> Directions: Copy exactly the lines of the data below that run from the line holding "This screenshot has width=1365, height=630." through the line holding "has height=502, width=800.", both ends included.

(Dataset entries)
------------------------------
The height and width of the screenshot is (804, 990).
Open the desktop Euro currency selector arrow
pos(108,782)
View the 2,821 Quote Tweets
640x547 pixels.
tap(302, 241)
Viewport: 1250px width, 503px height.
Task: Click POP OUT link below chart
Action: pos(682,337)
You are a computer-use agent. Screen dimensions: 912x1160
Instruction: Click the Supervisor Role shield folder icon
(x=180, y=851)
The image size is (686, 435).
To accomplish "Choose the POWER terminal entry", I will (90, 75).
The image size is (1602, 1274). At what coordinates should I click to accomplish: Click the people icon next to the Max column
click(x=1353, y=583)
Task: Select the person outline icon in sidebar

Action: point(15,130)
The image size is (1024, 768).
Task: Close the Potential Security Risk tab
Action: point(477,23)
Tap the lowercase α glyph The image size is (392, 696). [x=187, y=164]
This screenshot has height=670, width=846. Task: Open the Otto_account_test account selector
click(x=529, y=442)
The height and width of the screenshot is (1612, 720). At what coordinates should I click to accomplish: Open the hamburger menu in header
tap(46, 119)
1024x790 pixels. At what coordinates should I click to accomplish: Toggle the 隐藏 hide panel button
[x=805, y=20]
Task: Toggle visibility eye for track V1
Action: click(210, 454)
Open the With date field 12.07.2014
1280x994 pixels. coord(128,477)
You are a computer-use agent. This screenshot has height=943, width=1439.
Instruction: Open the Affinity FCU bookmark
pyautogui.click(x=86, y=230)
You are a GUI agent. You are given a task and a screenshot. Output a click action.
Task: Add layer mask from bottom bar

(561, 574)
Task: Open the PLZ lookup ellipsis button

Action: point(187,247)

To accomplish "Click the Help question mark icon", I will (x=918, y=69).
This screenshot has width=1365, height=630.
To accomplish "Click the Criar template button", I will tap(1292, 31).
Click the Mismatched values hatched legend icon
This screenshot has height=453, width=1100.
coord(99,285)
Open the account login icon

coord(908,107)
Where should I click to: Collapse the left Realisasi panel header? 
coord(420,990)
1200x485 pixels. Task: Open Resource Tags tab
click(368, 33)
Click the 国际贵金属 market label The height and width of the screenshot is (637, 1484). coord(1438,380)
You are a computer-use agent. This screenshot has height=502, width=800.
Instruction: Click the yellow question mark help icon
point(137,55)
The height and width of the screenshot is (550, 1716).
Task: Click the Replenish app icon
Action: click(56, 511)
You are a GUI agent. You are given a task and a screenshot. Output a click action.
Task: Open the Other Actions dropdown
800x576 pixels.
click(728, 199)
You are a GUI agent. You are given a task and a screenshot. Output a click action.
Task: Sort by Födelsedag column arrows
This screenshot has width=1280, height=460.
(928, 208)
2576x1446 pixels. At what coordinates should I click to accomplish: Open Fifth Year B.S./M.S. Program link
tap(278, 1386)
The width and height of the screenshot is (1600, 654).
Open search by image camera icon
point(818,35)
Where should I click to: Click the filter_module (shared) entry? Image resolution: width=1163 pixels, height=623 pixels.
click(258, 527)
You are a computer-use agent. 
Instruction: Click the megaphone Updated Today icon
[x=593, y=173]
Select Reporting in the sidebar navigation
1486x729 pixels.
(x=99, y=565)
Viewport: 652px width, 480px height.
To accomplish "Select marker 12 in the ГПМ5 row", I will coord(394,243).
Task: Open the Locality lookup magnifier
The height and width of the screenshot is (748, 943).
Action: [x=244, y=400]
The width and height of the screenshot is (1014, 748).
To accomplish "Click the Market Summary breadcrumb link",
------------------------------
> Task solution:
This screenshot has width=1365, height=630.
To accomplish "Click the Criar template button", I will tap(1292, 31).
Click the Mismatched values hatched legend icon
This screenshot has height=453, width=1100.
coord(99,285)
Open the account login icon

coord(908,107)
Where should I click to: Collapse the left Realisasi panel header? 
coord(420,990)
1200x485 pixels. Task: Open Resource Tags tab
click(368, 33)
Click the 国际贵金属 market label The height and width of the screenshot is (637, 1484). coord(1438,380)
You are a computer-use agent. This screenshot has height=502, width=800.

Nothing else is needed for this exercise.